[Dataset items]

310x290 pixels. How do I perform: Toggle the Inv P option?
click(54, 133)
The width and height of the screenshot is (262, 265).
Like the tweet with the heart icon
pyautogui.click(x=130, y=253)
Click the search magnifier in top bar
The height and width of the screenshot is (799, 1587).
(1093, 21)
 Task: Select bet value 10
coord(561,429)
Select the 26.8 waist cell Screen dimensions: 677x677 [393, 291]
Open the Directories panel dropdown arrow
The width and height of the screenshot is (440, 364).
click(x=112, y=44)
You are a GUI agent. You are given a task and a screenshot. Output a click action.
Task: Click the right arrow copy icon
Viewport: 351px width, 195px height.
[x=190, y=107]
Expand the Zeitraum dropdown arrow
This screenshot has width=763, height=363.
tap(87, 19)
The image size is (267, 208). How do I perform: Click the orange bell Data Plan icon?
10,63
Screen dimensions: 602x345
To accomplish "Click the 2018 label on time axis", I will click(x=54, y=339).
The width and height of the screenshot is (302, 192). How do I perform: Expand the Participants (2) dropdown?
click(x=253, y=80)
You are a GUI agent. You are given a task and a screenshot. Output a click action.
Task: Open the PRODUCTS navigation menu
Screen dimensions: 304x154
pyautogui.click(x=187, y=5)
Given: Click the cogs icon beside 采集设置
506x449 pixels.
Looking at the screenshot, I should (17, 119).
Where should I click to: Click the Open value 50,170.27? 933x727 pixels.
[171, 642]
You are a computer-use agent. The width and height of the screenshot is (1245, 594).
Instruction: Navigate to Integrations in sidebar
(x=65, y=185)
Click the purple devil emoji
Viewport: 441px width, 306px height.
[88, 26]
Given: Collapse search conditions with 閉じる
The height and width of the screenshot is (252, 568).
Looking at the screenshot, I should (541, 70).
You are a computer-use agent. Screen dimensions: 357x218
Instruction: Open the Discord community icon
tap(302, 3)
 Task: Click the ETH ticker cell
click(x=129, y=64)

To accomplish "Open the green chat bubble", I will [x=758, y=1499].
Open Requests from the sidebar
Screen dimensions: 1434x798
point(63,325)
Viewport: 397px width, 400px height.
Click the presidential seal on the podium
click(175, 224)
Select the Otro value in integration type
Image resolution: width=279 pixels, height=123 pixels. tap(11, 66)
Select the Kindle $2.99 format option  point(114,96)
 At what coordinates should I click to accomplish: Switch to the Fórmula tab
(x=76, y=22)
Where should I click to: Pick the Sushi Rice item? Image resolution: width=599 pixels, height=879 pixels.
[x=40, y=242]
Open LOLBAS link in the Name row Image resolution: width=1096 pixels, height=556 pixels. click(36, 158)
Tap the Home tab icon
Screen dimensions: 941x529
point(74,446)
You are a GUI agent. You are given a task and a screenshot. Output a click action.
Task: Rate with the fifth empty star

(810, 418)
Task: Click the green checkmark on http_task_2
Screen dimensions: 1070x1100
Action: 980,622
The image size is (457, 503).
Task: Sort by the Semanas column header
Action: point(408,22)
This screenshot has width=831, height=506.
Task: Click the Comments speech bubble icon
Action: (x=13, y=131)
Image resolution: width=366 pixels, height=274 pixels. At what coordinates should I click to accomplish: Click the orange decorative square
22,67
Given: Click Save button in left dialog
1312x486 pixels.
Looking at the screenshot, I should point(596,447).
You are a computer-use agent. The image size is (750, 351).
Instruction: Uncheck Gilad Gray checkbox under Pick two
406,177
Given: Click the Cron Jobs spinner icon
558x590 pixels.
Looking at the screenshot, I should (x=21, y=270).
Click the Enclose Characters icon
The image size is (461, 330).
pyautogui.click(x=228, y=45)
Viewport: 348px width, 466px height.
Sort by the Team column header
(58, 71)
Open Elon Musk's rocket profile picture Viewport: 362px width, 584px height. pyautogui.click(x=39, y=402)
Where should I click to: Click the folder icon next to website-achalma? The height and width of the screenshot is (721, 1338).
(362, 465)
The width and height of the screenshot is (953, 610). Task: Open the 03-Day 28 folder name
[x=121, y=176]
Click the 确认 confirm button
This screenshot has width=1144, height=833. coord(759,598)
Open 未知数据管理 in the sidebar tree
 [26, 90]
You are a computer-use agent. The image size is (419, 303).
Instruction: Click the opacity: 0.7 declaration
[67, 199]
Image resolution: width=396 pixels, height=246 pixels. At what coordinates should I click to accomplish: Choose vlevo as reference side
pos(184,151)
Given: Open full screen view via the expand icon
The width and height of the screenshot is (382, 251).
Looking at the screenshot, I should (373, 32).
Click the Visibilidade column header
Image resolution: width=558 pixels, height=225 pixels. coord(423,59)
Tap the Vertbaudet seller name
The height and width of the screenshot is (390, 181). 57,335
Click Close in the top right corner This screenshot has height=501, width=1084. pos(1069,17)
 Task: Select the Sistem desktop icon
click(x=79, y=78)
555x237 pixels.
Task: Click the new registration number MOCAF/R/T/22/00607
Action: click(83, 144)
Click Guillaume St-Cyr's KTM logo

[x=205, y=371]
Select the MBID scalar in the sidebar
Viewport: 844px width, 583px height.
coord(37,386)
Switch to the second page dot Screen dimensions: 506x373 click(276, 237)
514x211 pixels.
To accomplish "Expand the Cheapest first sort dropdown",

Brief: Indicate how many lines in the records above include the word "search", giving no other content.

Answer area: 2